* **WHAT TO PRODUCE**
Render every line of the listing below as a JSON list of strings, one string per line, skipping blank lines. Leave the pictures out.

-- start LISTING --

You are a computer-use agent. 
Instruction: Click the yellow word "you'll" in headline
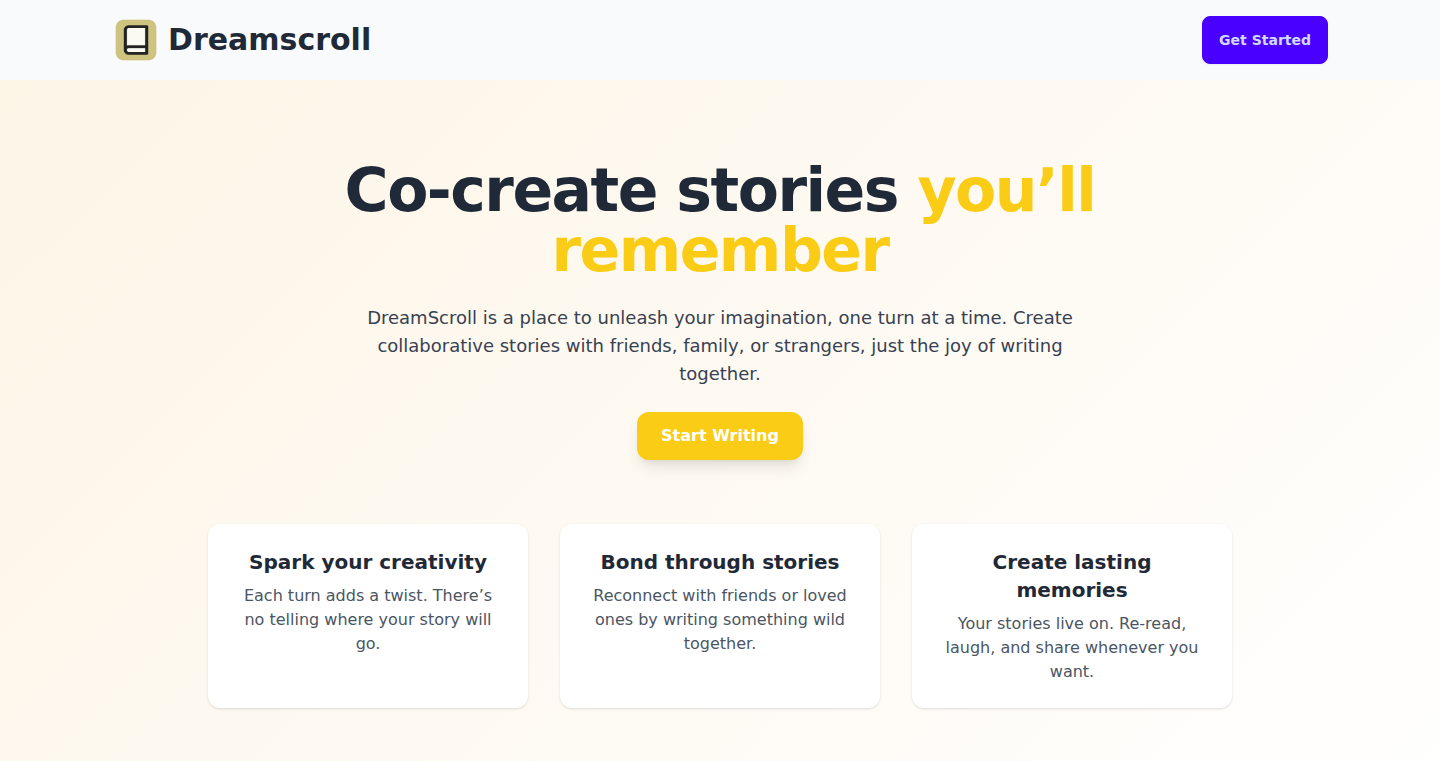coord(1006,190)
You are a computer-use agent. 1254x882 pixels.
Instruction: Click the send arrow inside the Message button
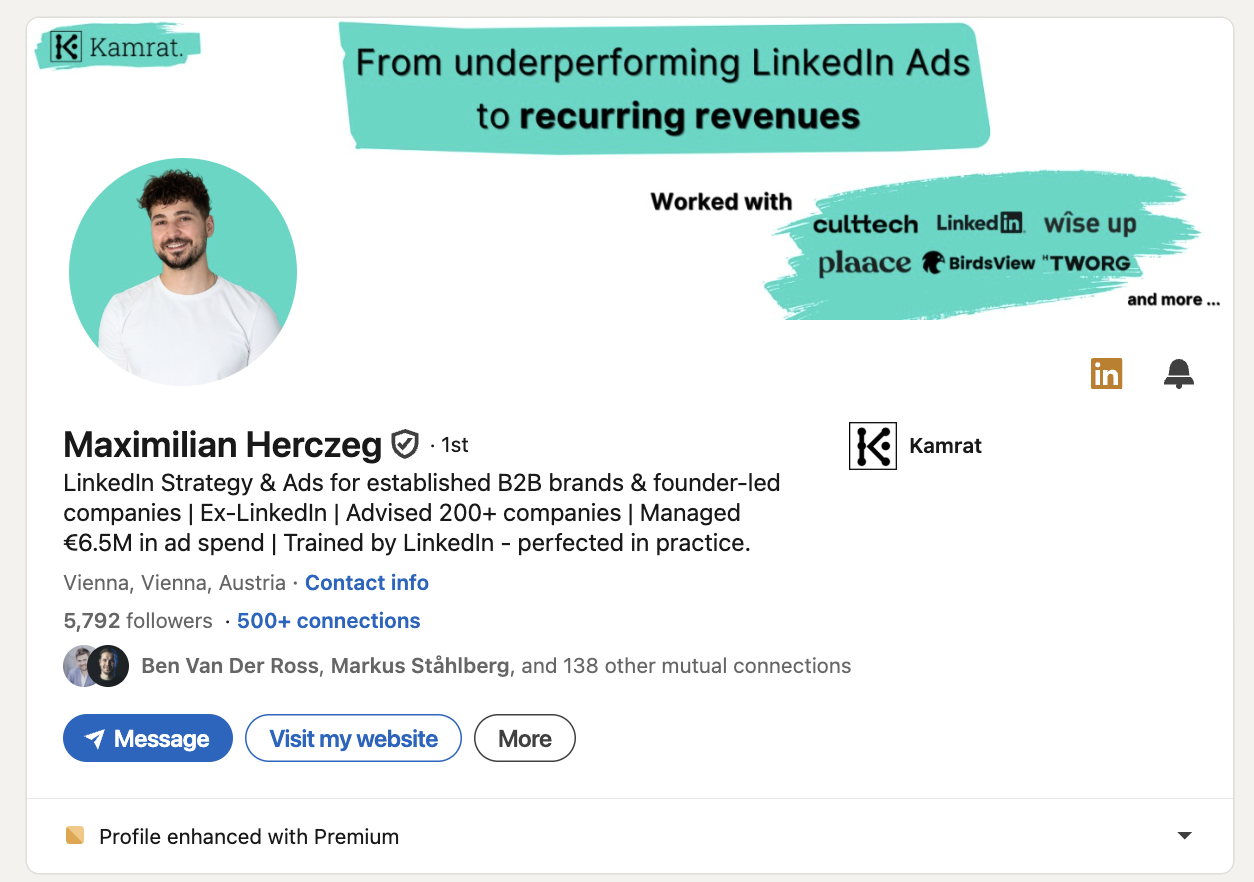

-- end LISTING --

* **RESULT OF THE TASK**
[
  "You are a computer-use agent. ",
  "Instruction: Click the yellow word \"you'll\" in headline",
  "coord(1006,190)",
  "You are a computer-use agent. 1254x882 pixels.",
  "Instruction: Click the send arrow inside the Message button"
]